June 01, 2016


 Pig drug may be withdrawn over residues

Posted May 11, 2016 

Food and Drug Administration officials are working to rescind approval of a swine-use drug that may leave carcinogenic residues in pork.

On April 8, agency officials gave Phibro Animal Health 30 days to request a hearing through which the company could contest the proposal to withdraw carbadox, an antimicrobial. Richard Johnson, chief financial officer for Phibro, said his company will request the hearing.

In a separate announcement, Phibro officials expressed confidence in the safety of carbadox, sold under the trade name Mecadox. Phibro manufactures all drugs sold in the U.S. containing carbadox, according to the FDA.

The FDA’s effort to remove the drug from the market follows a safety re-examination and conclusion that residues of carbadox and its metabolites may threaten the health of people who eat pork, especially pork livers, according to the FDA. Pork livers are in deli meats and in liverwurst, hot dogs, and other types of sausage.

Food and Drug Administration officials have indicated carcinogenic residues from carbadox may increase long-term health risks among people who eat pork livers, which are used in hot dogs, liverwurst, and deli meats.
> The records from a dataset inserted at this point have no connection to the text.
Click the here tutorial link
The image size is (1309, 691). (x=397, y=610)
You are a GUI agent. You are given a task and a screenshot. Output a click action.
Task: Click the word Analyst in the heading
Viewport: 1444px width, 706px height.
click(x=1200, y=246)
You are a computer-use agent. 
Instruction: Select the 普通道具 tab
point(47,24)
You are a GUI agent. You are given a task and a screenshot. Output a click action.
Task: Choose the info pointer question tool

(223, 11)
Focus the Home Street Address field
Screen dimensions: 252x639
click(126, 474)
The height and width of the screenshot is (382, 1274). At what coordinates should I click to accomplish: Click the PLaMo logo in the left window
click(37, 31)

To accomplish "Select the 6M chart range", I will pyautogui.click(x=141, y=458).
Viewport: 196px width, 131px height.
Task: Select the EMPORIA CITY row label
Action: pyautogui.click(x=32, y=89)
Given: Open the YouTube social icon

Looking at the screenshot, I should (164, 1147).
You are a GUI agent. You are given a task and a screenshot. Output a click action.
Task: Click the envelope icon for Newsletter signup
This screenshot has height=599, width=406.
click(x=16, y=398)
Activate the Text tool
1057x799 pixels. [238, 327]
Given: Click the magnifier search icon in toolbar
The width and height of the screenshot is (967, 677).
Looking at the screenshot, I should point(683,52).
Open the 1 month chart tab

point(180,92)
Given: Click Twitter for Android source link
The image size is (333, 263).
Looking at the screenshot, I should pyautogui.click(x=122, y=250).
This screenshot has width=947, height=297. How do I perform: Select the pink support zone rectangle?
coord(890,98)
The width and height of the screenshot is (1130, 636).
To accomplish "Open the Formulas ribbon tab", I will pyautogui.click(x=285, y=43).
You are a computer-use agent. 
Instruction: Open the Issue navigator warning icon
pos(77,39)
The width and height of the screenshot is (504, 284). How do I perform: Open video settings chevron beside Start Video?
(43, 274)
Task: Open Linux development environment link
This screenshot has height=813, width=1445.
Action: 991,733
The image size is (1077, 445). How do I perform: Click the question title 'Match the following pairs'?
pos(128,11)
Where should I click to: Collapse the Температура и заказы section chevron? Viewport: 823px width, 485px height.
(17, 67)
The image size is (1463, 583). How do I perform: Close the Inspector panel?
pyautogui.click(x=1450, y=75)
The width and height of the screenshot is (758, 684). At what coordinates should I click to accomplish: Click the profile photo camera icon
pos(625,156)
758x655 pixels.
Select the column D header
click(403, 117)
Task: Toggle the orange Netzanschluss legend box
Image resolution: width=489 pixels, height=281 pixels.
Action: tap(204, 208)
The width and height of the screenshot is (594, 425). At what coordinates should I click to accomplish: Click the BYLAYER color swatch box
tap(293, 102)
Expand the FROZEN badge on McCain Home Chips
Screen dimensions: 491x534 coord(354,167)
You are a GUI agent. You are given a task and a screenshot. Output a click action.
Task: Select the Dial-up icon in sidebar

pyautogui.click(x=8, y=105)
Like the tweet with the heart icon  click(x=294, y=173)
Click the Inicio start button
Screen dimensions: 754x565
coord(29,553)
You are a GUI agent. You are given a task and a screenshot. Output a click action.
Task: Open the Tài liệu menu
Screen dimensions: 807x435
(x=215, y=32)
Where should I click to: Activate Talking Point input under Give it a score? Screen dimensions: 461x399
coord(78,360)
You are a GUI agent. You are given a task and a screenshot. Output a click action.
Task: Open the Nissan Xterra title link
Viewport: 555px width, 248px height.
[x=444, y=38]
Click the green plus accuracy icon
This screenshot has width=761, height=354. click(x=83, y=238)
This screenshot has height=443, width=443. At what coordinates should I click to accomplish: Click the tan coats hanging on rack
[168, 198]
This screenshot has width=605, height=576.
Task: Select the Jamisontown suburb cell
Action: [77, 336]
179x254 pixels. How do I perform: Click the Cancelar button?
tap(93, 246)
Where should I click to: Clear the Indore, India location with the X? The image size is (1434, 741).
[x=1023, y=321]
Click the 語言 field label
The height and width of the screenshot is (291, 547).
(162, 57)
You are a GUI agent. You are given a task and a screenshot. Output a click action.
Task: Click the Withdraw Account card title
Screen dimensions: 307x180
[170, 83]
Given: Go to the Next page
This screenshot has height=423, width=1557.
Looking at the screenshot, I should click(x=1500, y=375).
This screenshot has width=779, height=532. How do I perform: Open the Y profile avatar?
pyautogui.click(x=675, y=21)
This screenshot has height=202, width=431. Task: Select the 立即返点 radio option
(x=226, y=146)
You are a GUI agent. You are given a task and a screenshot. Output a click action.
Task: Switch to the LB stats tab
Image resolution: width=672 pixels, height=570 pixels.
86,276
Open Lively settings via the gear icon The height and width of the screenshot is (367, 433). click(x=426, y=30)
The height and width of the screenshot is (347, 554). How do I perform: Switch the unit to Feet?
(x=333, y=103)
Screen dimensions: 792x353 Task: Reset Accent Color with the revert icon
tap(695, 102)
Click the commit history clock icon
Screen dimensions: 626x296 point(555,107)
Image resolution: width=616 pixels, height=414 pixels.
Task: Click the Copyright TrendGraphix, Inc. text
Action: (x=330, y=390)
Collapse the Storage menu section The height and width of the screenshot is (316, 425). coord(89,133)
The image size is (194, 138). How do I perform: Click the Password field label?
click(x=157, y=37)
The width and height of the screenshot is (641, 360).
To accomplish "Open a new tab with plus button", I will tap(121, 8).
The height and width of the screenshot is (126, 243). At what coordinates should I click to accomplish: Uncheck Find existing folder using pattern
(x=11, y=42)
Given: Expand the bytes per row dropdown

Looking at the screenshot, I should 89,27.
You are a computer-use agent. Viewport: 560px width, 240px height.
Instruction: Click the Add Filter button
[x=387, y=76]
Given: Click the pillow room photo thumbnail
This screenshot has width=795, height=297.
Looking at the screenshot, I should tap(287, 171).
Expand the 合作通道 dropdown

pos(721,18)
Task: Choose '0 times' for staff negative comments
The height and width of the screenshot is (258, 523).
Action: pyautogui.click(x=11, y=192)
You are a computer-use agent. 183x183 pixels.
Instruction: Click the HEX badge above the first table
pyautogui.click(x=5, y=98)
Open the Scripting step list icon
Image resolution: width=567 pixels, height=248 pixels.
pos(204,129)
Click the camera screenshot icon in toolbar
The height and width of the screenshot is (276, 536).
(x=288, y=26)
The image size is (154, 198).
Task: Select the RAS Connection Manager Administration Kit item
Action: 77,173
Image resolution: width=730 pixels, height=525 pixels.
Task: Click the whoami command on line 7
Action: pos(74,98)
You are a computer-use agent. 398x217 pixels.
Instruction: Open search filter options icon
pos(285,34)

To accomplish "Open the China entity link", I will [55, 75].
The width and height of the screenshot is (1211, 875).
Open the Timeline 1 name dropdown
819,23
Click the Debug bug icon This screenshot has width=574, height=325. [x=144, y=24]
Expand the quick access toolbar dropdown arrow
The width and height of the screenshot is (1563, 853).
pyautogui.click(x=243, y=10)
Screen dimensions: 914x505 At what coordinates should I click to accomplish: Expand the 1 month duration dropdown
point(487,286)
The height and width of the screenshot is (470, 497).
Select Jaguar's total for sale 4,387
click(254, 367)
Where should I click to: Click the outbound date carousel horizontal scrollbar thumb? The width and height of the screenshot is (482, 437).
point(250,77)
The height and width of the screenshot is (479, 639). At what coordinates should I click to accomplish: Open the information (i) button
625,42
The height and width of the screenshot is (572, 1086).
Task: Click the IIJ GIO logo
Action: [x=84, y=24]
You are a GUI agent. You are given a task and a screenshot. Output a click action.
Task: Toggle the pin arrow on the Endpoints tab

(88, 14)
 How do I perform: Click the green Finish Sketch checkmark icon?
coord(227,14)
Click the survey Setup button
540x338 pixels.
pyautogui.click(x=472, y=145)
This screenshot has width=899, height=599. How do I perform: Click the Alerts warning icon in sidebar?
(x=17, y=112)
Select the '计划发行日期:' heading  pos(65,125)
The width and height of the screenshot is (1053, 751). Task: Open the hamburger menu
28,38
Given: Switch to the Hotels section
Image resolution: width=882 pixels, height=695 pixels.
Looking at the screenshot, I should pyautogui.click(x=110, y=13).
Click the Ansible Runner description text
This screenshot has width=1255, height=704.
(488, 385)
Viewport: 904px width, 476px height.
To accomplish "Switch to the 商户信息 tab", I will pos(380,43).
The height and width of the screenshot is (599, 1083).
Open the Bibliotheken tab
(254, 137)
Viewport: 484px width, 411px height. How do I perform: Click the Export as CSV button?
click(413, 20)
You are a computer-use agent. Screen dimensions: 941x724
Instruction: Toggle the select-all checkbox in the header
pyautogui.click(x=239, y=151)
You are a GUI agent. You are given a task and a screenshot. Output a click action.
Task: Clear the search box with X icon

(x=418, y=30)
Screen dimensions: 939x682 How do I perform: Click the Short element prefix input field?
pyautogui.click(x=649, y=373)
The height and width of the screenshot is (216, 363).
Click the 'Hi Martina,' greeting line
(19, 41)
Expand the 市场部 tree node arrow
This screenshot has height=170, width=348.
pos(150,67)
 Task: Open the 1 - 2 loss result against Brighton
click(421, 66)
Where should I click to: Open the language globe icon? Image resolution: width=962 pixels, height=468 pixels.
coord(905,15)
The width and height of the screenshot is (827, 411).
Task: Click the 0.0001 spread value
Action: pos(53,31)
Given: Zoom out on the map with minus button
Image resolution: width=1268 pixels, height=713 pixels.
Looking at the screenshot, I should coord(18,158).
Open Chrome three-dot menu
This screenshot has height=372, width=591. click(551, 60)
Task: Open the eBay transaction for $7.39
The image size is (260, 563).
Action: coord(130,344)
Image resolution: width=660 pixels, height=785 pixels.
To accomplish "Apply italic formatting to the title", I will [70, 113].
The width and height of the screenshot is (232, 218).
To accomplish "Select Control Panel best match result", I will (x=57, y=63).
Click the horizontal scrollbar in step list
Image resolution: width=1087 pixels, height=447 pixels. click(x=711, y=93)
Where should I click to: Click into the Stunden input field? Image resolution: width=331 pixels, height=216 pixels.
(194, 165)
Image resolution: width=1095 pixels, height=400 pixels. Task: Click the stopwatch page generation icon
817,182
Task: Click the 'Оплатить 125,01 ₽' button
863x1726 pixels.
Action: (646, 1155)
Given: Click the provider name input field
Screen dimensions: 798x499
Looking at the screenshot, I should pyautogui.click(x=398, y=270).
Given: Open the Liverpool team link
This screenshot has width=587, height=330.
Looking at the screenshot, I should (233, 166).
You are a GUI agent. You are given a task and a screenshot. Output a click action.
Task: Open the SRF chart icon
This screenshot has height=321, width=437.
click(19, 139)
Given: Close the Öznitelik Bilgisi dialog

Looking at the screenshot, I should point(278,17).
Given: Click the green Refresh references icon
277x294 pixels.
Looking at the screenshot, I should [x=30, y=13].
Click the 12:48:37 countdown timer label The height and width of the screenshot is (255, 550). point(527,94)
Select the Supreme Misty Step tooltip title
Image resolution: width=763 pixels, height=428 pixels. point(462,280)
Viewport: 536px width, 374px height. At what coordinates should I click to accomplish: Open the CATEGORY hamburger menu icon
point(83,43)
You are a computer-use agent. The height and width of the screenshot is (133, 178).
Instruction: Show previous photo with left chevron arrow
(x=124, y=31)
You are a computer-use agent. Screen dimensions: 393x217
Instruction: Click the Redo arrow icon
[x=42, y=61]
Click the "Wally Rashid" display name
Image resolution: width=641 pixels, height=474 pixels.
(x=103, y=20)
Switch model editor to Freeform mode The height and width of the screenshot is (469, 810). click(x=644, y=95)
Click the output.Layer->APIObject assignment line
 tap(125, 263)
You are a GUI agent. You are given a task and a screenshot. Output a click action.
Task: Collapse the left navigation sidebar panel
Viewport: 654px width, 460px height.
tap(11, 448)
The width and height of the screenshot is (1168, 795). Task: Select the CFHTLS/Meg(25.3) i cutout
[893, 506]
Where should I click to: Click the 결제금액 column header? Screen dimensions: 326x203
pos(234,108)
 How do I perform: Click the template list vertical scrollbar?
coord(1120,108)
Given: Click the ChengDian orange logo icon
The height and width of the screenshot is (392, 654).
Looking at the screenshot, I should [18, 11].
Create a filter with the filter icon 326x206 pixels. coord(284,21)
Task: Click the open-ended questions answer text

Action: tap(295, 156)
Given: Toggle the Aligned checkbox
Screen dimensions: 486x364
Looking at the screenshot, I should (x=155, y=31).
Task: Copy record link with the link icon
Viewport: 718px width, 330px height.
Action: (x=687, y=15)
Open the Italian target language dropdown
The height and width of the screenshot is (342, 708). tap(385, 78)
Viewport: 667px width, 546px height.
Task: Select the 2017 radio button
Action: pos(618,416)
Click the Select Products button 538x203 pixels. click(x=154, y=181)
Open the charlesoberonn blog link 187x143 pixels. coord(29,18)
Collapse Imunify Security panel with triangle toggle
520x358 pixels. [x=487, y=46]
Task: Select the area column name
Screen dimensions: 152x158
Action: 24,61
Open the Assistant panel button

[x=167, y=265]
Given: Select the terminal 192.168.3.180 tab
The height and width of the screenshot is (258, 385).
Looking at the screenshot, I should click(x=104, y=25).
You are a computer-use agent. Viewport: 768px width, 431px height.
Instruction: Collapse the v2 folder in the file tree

Dr. Tom Burkgren, executive director of the American Association of Swine Veterinarians, said carbadox is administered most often to prevent diarrheal diseases among pigs during weaning and early growth phases. It’s a common medication in swine medicine, and he expressed hope that safety data from Phibro would prove the drug is safe. 

The drug also is approved for livestock production uses, such as accelerating weight gain, and it is available without a prescription or veterinary feed directive, according to FDA drug approval documents.

Michael R. Taylor, FDA deputy commissioner for foods and veterinary medicine, said in the agency’s announcement that Phibro had failed to prove the drug was safe, given evidence it could leave carcinogenic residues.

But the FDA is not recommending that people change their diets. 

“Potential cancer risks are based on an assumed lifetime of consuming pork liver or other pork products containing carbadox residues, and short-term changes in diet are unlikely to affect a person’s lifetime risk,” the announcement states. “However, removal of the product from the market will reduce the lifetime risk to consumers, which is why CVM is taking this action.”

Dr. Burkgren expects little change in administration of the drug during the withdrawal proceedings. He noted that the FDA could have issued an emergency order to halt sale of the drug if the concern were greater.

Johnson said in mid-April it was too early to say whether the agency’s announcement would harm Mecadox sales.

The FDA action is based on a July 2014 determination by the Food and Agriculture Organization of the United Nations and the World Health Organization that there are no safe residue concentrations of carbadox or its metabolites in food.

The Phibro announcement indicates carbadox has been approved and sold for more than 40 years, and it was subjected to safety reviews during its original approval and a supplemental approval in 1998.

Phibro officials said that, several years ago, the FDA raised questions about the persistence of carbadox residues found through advances in detection methods. The company has responded with studies and given the FDA data that have “reiterated the safety” of carbadox when used according to label directions.

“As Phibro has told the FDA, our studies are due to be completed in the next 90 days and we expect that the remaining evidence will support the continued safe use of Mecadox,” the announcement states.

Dr. Burkgren acknowledged that carbadox use could rise as restrictions on other antimicrobials increase this December. The FDA, under agreements with pharmaceutical companies, is altering approvals of many antimicrobials administered in feed or water of livestock to eliminate production uses and require veterinary feed directives or prescriptions for purchase. The changes affect antimicrobials that are in drug classes shared with human medicine.